Could you please describe some of the most important high-volume use cases from 
real life? It would help setting the scope correctly.

> 
> However, this solution poses several constraints:
> 
> 1)The receive queue needs to know which transmit queue it should take
> the buffers from. The application logic decides which transmit port to
> use to send out the packets. In many use cases the NIC might have a
> single port ([1], [2], [3]), in which case a given transmit queue is
> always mapped to a single receive queue (1:1 Rx queue: Tx queue). This
> is easy to configure.
> 
> If the NIC has 2 ports (there are several references), then we will have
> 1:2 (RX queue: TX queue) mapping which is still easy to configure.
> However, if this is generalized to 'N' ports, the configuration can be
> long. More over the PMD would have to scan a list of transmit queues to
> pull the buffers from.
> 
> 2)The other factor that needs to be considered is 'run-to-completion' vs
> 'pipeline' models. In the run-to-completion model, the receive side and
> the transmit side are running on the same lcore serially. In the pipeline
> model. The receive side and transmit side might be running on different
> lcores in parallel. This requires locking. This is not supported at this
> point.
> 
> 3)Tx and Rx buffers must be from the same mempool.
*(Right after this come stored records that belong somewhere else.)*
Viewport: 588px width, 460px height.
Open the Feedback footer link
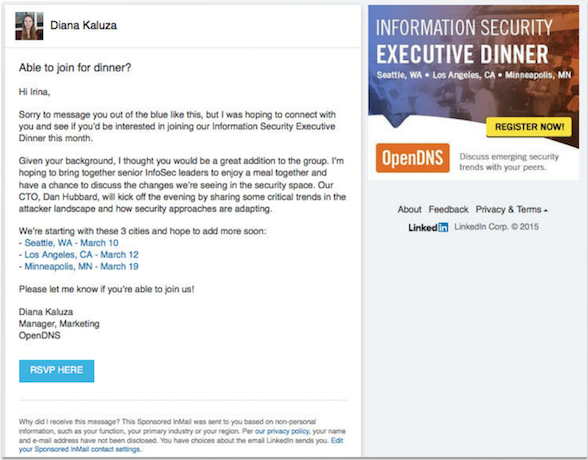[448, 210]
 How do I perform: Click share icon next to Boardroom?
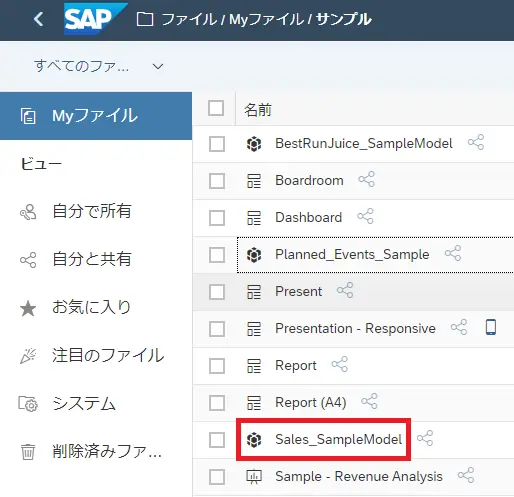(x=366, y=179)
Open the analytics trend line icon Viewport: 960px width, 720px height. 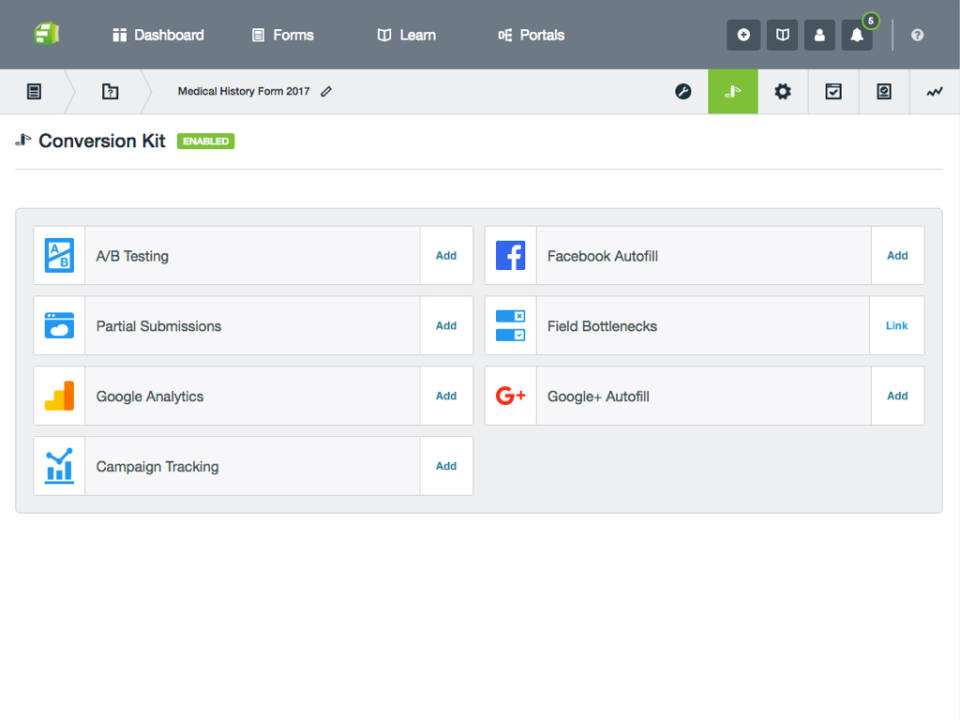coord(934,92)
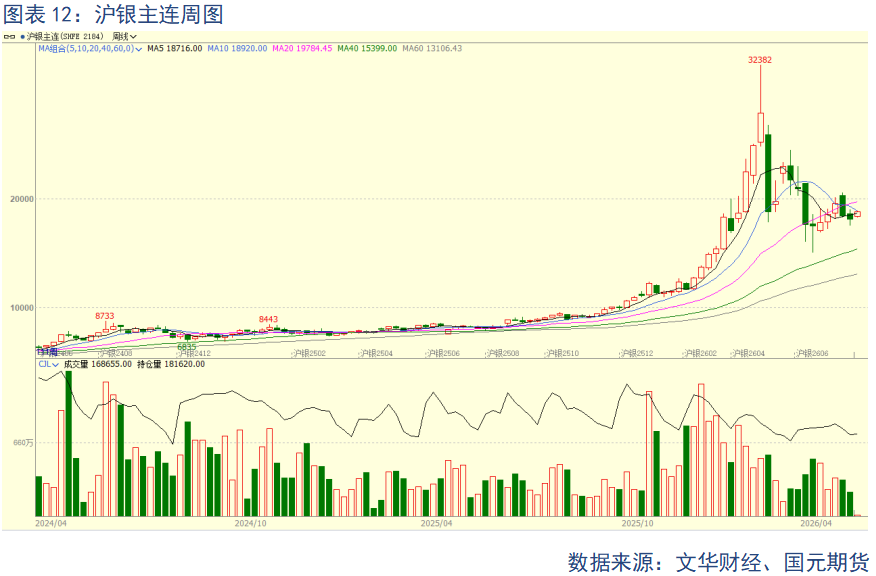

And we also must
> ensure Tx buffer free number is equal to Rx buffer free number.
> Thus, 'tx_next_dd' can be updated correctly in direct-rearm mode. This
> is due to tx_next_dd is a variable to compute tx sw-ring free location.
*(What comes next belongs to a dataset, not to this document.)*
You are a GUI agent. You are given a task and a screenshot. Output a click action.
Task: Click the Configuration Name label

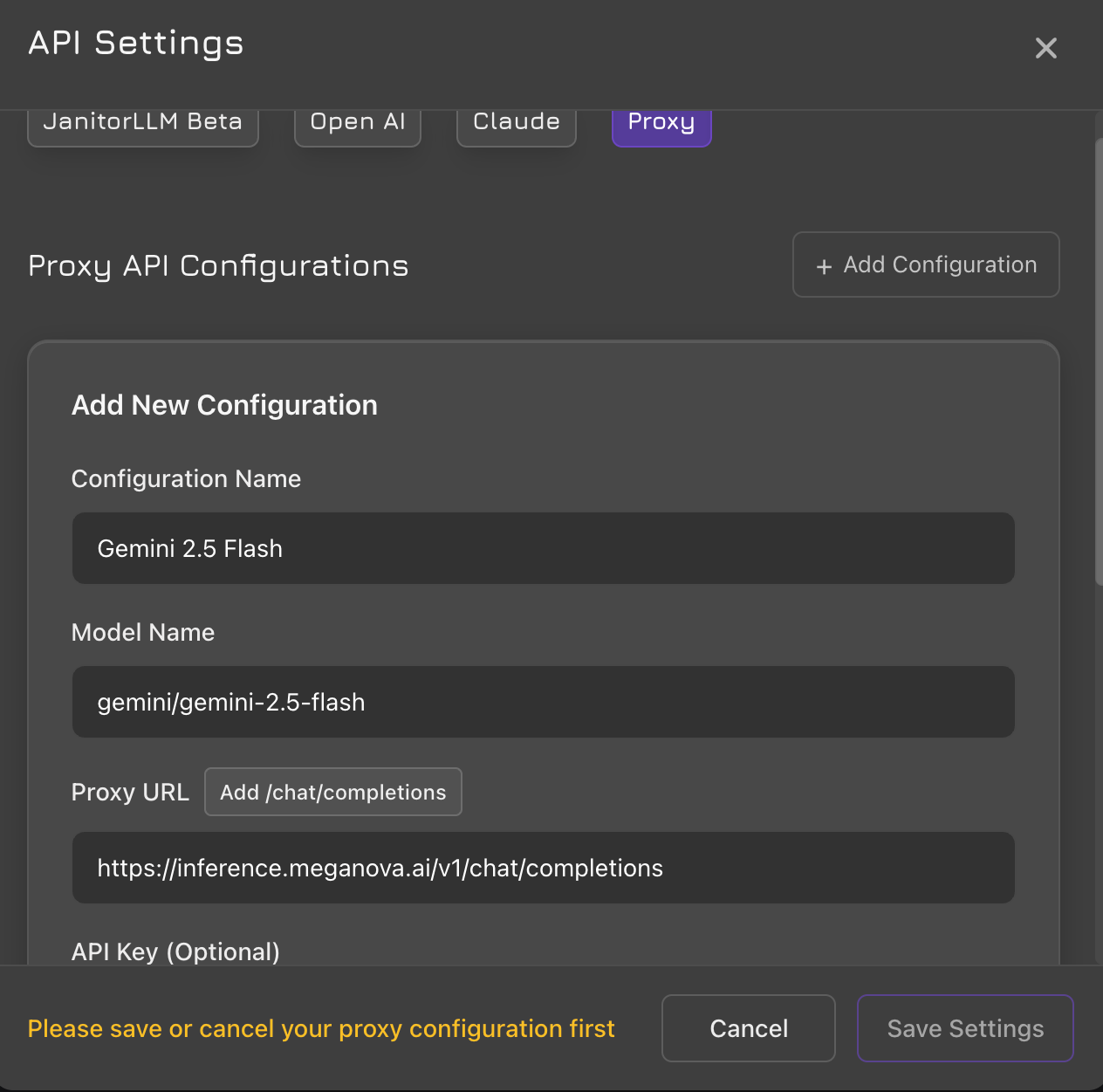(186, 478)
> Its value will be one more round than the position where next time free
> starts.
> 
> Current status in this patch:
> 1)Two APIs are added for users to enable direct-rearm mode:
>   In control plane, users can call 'rte_eth_rx_queue_rearm_data_get'
>   to get Rx sw_ring pointer and its rxq_info.
>   (This avoid Tx load Rx data directly);
> 
>   In data plane, users can  call 'rte_eth_dev_direct_rearm' to rearm Rx
>   buffers and free Tx buffers at the same time. Specifically, in this
>   API, there are two separated API for Rx and Tx.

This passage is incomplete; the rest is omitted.